The third component is the headset with either one or two ear domes, depending on the model. The ear domes don’t have wireless circuitry. The wireless components are in the belt station, which means your head is carrying less weight that over a period of time could be uncomfortable. Each ear dome features volume controls to produce preferred hearing levels in each ear. The domes also provide hearing protection on those days when the wind noise alone makes it difficult to hear.

The David Clark wireless system is basically designed for workboats, patrol boats, and military craft no longer than about 50'. That’s because an unobstructed line of sight is needed from the gateway to a wireless headset, which isn’t usually possible on larger vessels. 

All the components in a David Clark headset are watertight, marine grade, and corrosion-resistant.


In the next year if you happen to be in the Antarctic on a cruise ship operated by Seabourn Cruise Line and are about to step onto Antarctic’s icy shore, you can thank Furuno’s latest wireless system, the WAASP W3, for ensuring a safe landing. 

The WAASP W3 was introduced about 20 years ago by the New Zealand electronics company ENL (Electronic Navigation Ltd.) as a multi-beam sounder for commercial fishing. The WAASP W3 is still sold to commercial fishermen, but the “technology has been adapted to other things besides commercial fishing,” said Furuno’s Alan Terry. 

The most recent rendition is surveying for cruise boats, where the WAASP W3 is available in two models, the W3P, a fixed system, and the W3Pi, a portable system. 

The portable system has been available for about a year but only since late fall has Furuno — a sister company to ENL — been marketing it in the U.S.

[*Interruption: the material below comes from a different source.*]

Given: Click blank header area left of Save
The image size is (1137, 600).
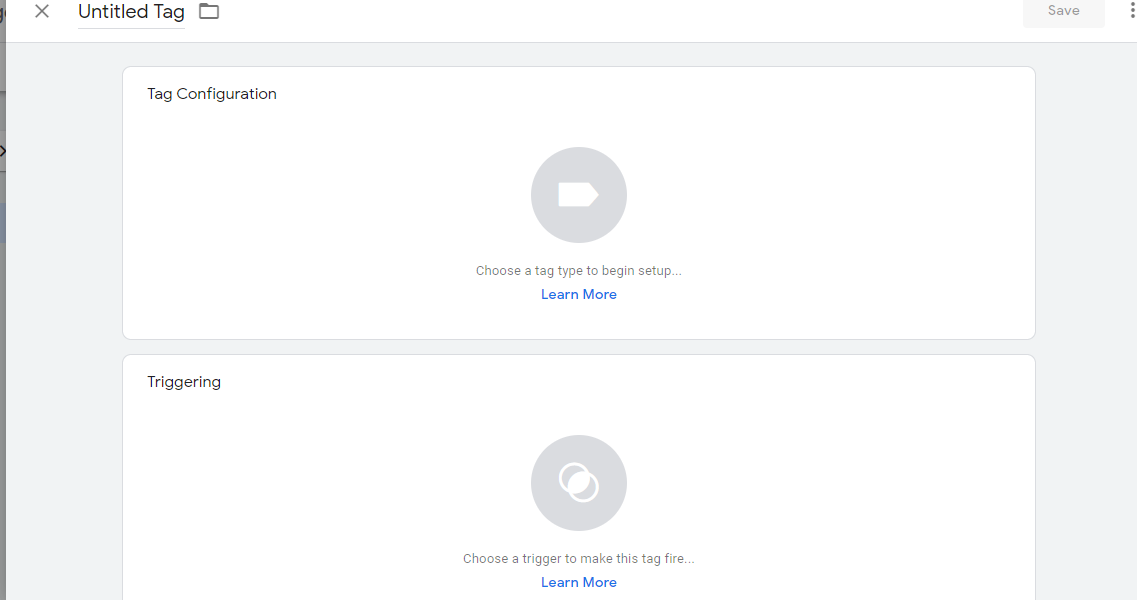Looking at the screenshot, I should click(616, 15).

“What’s been done over the last 20-plus years is develop it into a wireless, multibeam bottom-mapping system that a tender (that’s working with a cruise ship) can use in an area that doesn’t have very good chart coverage,” said Furuno’s Bart Disher. 

The tender’s bottom information is wirelessly transmitted back to the cruise ship in real time, showing where it’s safe to anchor and allow passengers to go ashore. There is a line-of-sight operational range of two nautical miles.

The WAASP W3Pi is a “big advantage for a cruise ship looking for anchorage because you don’t have to worry about damaging ecological systems” or damaging the vessel. And being portable, the WAASP W3Pi can quickly be moved from one tender to another, Disher said. 

Besides marketing the mapping system to cruise ships, Furuno is talking with barge companies in Alaska that would use it when the spring thaw hits Alaska’s inland rivers. That’s when ice pushes sand to places it hadn’t been on the riverbed, causing barges to get stuck and potentially back up other barges. 

The WAASP W3 system is not complicated and comes with all the required hardware to get it up and running. 

“If you understand how to use PC plotter or PC echo sounder, it’ll be simple to understand the use of the WASSP wireless system,” said Disher.

Michael Crowley is a long-time Maine-based correspondent for WorkBoat Magazine, specializing in stories related to new vessel contruction and new gear, such as electronics, deck equipment and diesel engines.